Funnybook Babylon

May 10, 2012

With Two Left Feet, It’s Hard To Walk The Straight Path

Filed under: Articles,Blurbs — Tags: , , , , , — Jamaal Thomas @ 3:00 pm

I. Everybody Talking About Changing the World, the World Ain’t Never Gonna Change

In the summer of 2011, I came up with a plan. I would collaborate with Chris Eckert on a post previewing DC’s relaunch of its line of superhero comics, and write a series of brief posts in subsequent months that would discuss the creative successes and failures of the initiative. I was cautiously optimistic about the initiative in the first few months, despite some early disappointments.
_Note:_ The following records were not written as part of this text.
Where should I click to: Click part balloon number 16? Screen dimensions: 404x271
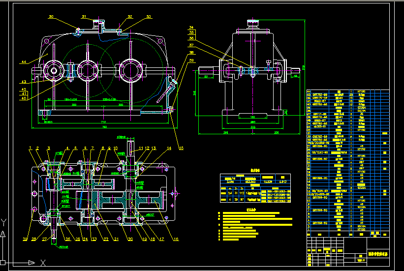coord(176,240)
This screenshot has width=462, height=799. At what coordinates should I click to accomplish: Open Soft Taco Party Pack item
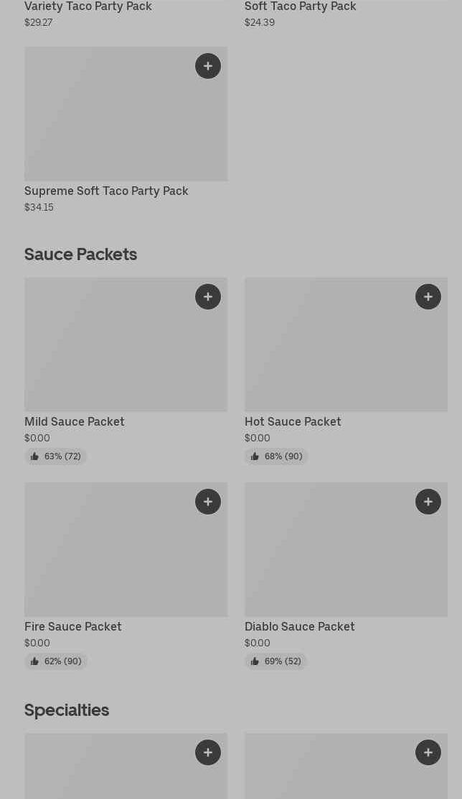coord(301,7)
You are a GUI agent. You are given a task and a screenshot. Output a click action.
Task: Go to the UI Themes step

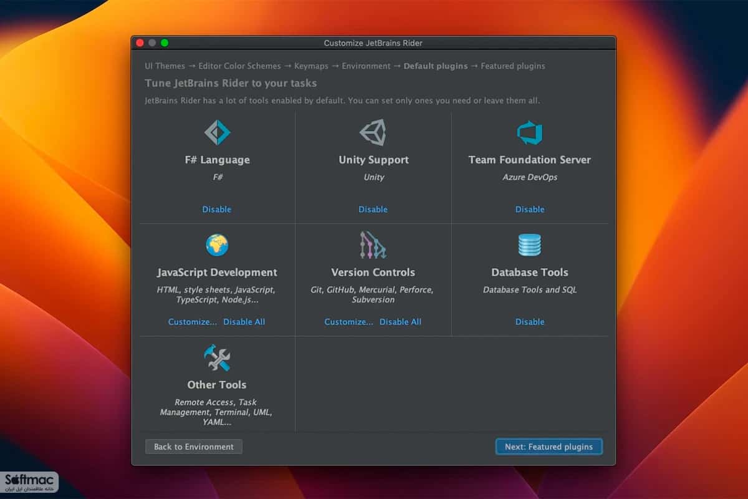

Even a month ago, I still cared about five or six of these books. I was going to write a post on Brian Azzarello, Cliff Chiang and Tony Akins’ Wonder Woman and Francis Manapul’s Flash and follow that up with a post on the two stand-out miniseries of the post-relaunch period at DC – Jimmy Palmiotti, Justin Gray and Jamal Igle’s the Ray and James Robinson’s Shade.

I’m not sure that I can do that anymore without acknowledging my growing concerns about reading books from either publisher. I don’t think I can pretend that controversies about DC’s attitude towards the creators who work on the books it publishes don’t have an impact on whether I will buy (or can recommend) their books.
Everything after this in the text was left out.